Palantir Technologies CEO Alex Karp leveled sharp criticism at OpenAI and Anthropic, arguing that the token pricing models of major AI companies have broken down and pushed enterprises toward alternative solutions.

Karp contends that escalating token costs have created a fundamental market dysfunction. Rather than paying premium prices for proprietary models, companies now face economic pressure to adopt open-weight alternatives where they can control computational efficiency and avoid what he calls "tokenmaxxing," the practice of inflating token counts to increase API revenue.

The critique strikes at a core revenue driver for OpenAI and Anthropic. Both firms price access to their large language models on a per-token basis. GPT-4o charges $15 per million input tokens and $60 per million output tokens. Claude 3.5 Sonnet costs $3 per million input tokens and $15 per million output tokens. As enterprises deploy AI at scale, these costs compound rapidly. A single complex query can consume thousands of tokens, making API expenses unpredictable and substantial.

Karp's argument aligns with observable market trends.

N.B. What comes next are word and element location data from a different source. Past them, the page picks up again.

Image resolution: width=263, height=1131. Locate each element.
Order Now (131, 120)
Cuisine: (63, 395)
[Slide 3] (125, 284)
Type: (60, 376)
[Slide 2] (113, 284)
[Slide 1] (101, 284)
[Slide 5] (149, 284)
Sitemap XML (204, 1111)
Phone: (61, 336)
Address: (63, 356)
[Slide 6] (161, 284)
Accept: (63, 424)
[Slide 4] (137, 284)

Open-weight models from Meta (Llama), Mistral, and others have gained traction among cost-conscious enterprises. These models run on in-house infrastructure, eliminating per-token fees and providing transparency into computational expenses. Companies can also fine-tune open models for specific tasks, reducing token consumption through optimization.

Palantir itself has positioned its data platform as infrastructure for handling AI workloads efficiently. The company offers tools for enterprises to manage large language models internally rather than relying exclusively on third-party APIs. This positions Palantir to benefit from corporate migration away from token-based pricing.

The broader implication concerns whether OpenAI and Anthropic can sustain current pricing power as competition intensifies. If enterprises systematically shift toward open-weight alternatives, revenue growth at API-dependent AI firms could decelerate. OpenAI has already acknowledged competition from open models in internal documents. Anthropic faces similar pressures as its Claude models gain adoption but face price resistance from budget-constrained buyers.

Karp's comments reflect real economic constraints facing enterprise AI spending. Companies seeking to deploy AI responsibly need predictable costs and control over efficiency metrics. Token-based pricing obscures both.

Investors tracking AI infrastructure and API economics should monitor GPT-4 adoption rates and benchmark them against Llama and open-source alternatives in enterprise deployments. Watch OpenAI and Anthropic's pricing announcements, token efficiency improvements, and revenue guidance for signs of margin compression.